Top of SOURCE EXTRACT
The Mexican government, too, was cracking down on citizens with increased political and economic suppression. Ten days before the Games were to begin, a group of students gathered in the Plaza de las Tres Culturas en Tlatelolco to call for greater civil and democratic rights. They were demonstrating peacefully until the government sent in 5,000 soldiers and 200 tanks to surround the group. Hundreds of protestors were killed and over 1,000 were arrested in a violent quashing of peaceful protest.

Of course, a great deal was also happening in the U.S. in 1968. Historians used to consider 1968 the end of the civil rights era, especially following the assassination of Martin Luther King Jr. on April 4 of that year.

But in fact, the movement grew only more complex and dynamic as the years progressed. Students on campus fought for Black studies programs and financial aid policies to make a college education more accessible to low-income students. The late 1960s and early 1970s saw efforts to make workplaces and educational institutions more equitable and accessible, as well as coalition building between groups affected by the long-standing inequities in the U.S. The Vietnam War escalation in 1968 and deployment of Black troops did little to dismantle white supremacist thinking.
Bottom of SOURCE EXTRACT
Top of SOURCE MATERIAL
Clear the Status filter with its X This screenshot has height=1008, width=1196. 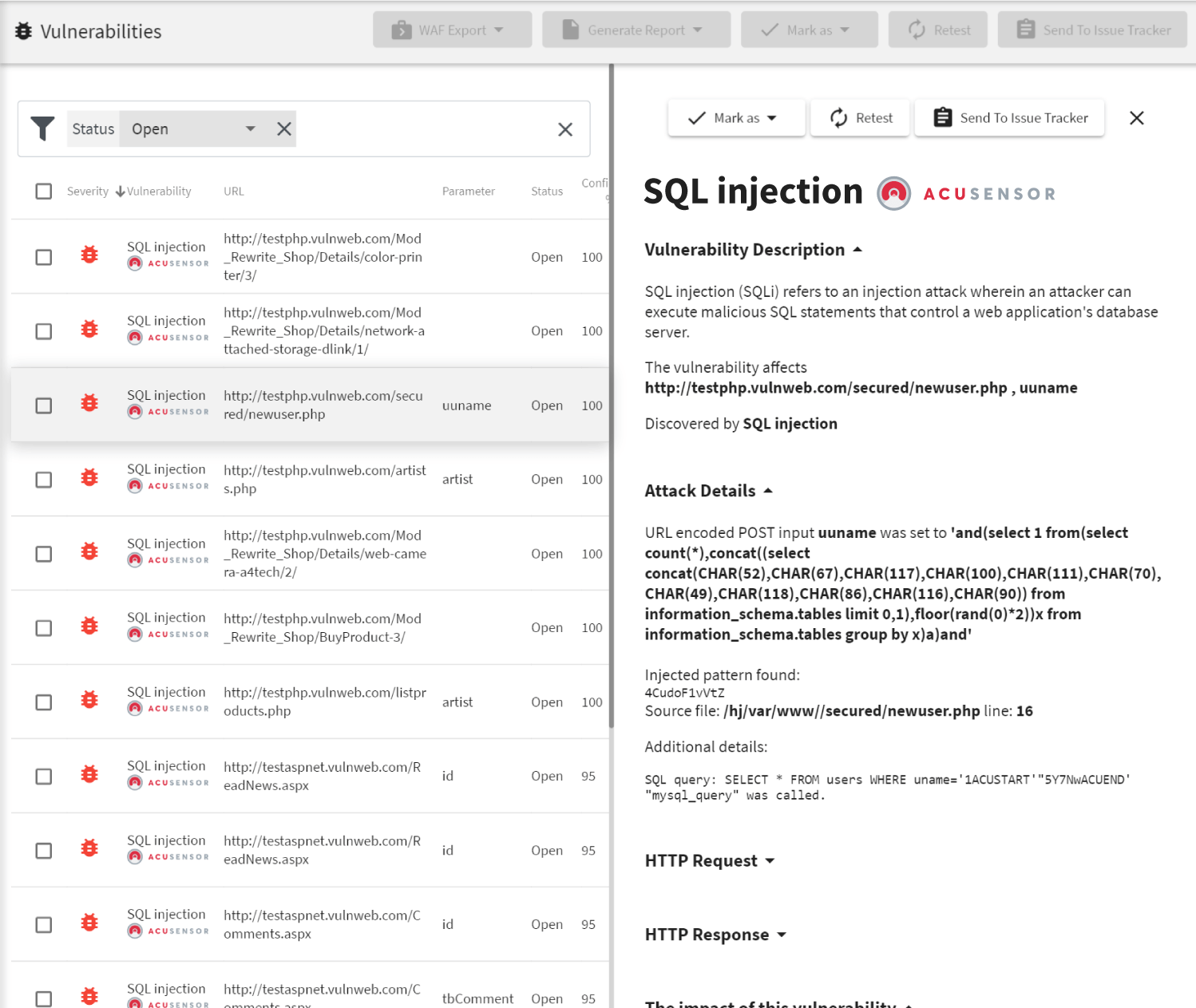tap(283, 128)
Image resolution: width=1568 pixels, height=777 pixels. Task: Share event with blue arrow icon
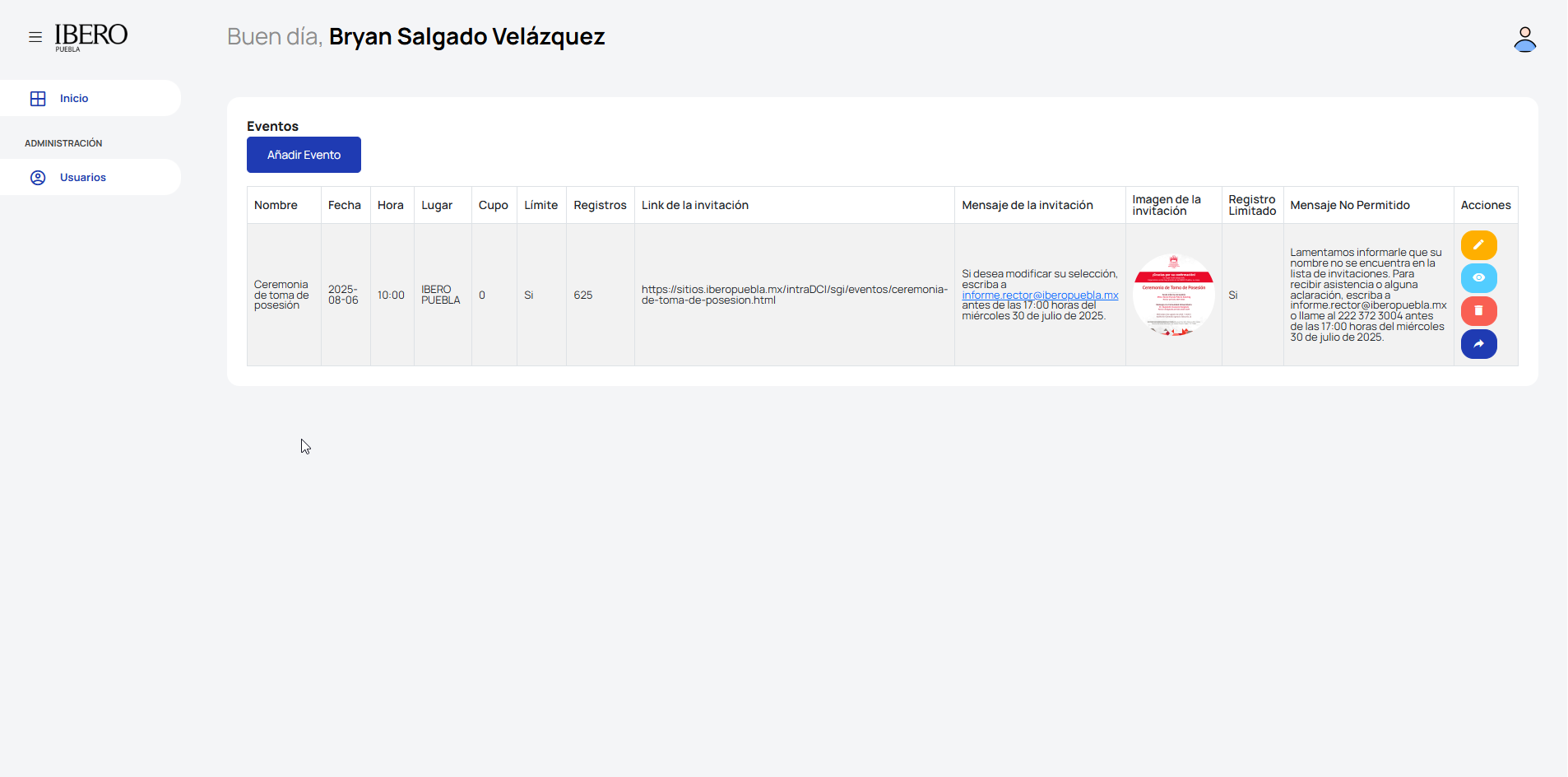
Bottom of SOURCE MATERIAL
### STUDY QUESTIONS
1. Extract everything from "But in fact, the" down to "white supremacist thinking." in the passage on 1968 protests.
2. Answer these questions from the passage on 1968 protests:
(a) How many soldiers did the Mexican government send to surround the students?
(b) On what date was Martin Luther King Jr. assassinated?
(c) What did students on campus fight for?
3. Write what comes next in the passage on 1968 protests, following on from its final sentence.

### ANSWERS PER TASK
1.
But in fact, the movement grew only more complex and dynamic as the years progressed. Students on campus fought for Black studies programs and financial aid policies to make a college education more accessible to low-income students. The late 1960s and early 1970s saw efforts to make workplaces and educational institutions more equitable and accessible, as well as coalition building between groups affected by the long-standing inequities in the U.S. The Vietnam War escalation in 1968 and deployment of Black troops did little to dismantle white supremacist thinking.

2.
(a) 5,000 soldiers
(b) April 4, 1968
(c) Black studies programs and financial aid policies to make a college education more accessible to low-income students

3.
The tensions created by white supremacy and oppressive governments at home and abroad led to what is perhaps the most memorable moment in the 1968 games: the Black Power salute. During their medal ceremony for the men’s 200m race, Black Americans Tommie Smith (gold) and John Carlos (bronze) each raised a Black-gloved fist during the playing of the US National Anthem. Australia’s Peter Norman, the silver medalist, wore an Olympic Project for Human Rights badge in solidarity with the other two men.

Smith and Carlos left the podium to boos from the crowd. Smith later noted, “If I win, I am American, not a Black American. But if I did something bad, then they would say I am a Negro. We are Black and we are proud of being Black. Black America will understand what we did tonight.”

Smith and Carlos were expelled from the Games, and all three men were shunned from their respective countries’ sporting communities after the event. Decades later, Colin Kaepernick would fare no better when he took a knee in protest of police brutality against Black Americans.

Given the tremendous upheaval across the world, the flooded cross country course looks like small potatoes. It’s worth noting, too, that we have yet to have a Black equestrian represent the USA in any of the Olympic disciplines.

Segregation in sports is a continuing issue. Often, the Olympic sports in which Black athletes excel are the ones with the lowest barriers to entry—no country clubs with exclusive memberships, no equipment costing thousands of dollars or animals that cost even more. And cultural messaging about which sports are for which people remains strong even to this day.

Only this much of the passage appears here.